You don’t have to be a long-lost disciple of Bill Walsh to recognize that Pederson’s explanation for Hurts’ efficiency Sunday, aside from the addendum about keeping it simple, doesn’t make much sense. The implication that Hurts would have an easier time making throws outside the pocket against the league’s top defense than he would against any other team, or that Wentz would have against any of the opponents he faced, seems far-fetched at best. What happened Sunday is far more logical: Pederson and the Eagles implemented a game plan that accented Hurts’ strengths and de-emphasized his weaknesses and inexperience, and he followed the plan pretty well. This was a display of good coaching — and, no doubt, a better, cleaner performance from the quarterback and the offense than what the Eagles had generally gotten from Wentz over the previous 12 games.

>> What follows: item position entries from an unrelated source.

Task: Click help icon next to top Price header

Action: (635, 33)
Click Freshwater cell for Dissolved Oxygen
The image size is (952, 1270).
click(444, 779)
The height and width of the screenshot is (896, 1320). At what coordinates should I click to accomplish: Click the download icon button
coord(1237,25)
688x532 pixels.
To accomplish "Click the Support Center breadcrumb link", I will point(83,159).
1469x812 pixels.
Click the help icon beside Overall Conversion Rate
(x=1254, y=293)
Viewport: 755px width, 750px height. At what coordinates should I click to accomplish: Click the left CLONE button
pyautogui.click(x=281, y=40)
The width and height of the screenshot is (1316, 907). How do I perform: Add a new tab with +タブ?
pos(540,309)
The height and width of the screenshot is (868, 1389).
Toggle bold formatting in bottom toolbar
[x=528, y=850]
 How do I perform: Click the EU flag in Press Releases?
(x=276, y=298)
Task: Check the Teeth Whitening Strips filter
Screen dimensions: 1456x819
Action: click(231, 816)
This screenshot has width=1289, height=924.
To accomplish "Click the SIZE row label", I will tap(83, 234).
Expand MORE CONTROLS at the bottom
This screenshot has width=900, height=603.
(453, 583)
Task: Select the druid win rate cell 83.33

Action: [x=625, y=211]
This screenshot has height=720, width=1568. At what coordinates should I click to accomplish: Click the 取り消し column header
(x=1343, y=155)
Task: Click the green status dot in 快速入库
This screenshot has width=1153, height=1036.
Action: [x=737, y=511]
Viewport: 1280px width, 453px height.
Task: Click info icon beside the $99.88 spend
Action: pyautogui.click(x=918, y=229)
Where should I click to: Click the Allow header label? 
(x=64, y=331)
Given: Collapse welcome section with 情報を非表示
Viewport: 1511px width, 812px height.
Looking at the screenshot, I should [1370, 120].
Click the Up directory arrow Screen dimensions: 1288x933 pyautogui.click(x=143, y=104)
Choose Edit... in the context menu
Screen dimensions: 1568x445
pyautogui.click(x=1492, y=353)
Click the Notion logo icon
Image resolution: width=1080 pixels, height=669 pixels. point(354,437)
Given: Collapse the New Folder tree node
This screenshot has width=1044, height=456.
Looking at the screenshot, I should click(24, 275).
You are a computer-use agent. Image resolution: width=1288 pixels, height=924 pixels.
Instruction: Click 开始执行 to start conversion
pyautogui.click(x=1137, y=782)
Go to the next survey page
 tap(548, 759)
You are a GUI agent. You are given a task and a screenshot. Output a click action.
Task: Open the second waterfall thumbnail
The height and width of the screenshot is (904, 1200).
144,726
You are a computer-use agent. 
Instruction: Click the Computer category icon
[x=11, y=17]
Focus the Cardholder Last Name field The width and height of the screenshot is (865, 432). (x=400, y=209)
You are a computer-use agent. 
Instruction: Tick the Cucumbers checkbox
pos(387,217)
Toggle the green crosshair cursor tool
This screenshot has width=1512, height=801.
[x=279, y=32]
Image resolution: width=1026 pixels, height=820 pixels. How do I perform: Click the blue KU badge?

For whatever reason, Pederson decided he had to shade that truth — he couldn’t even bring himself to say that Hurts would start next week — and perhaps he recognizes the corner into which he might yet be, and might already have been, painted. He prides himself on being a quarterback whisperer, on evaluating himself as a coach based on his ability to develop players at that position, his position, and his loyalty to Wentz in that regard is obvious.
» READ MORE: Grading the Eagles’ performance in Sunday’s impressive 24-21 win over the Saints
So where does that leave Pederson now? The Eagles can’t trade Wentz. It’s not the least bit practical. So if Pederson keeps shepherding Hurts to excellence through the Eagles’ next three games, he might save his job, but he’ll only complicate matters for himself and the franchise in the future. Joseph Heller would have a field day with this.
Finally, as Pederson stood at the lectern in Lincoln Financial Field, the game long over, someone asked him: Your praise of Jalen seems tempered. Are you taking Carson’s feelings into consideration?
“I have to take into consideration the entire football team,” he said. “Jalen played well. Obviously, we won the game. But there were a lot of good performances out there.”
The coach’s included, to his own apparent consternation.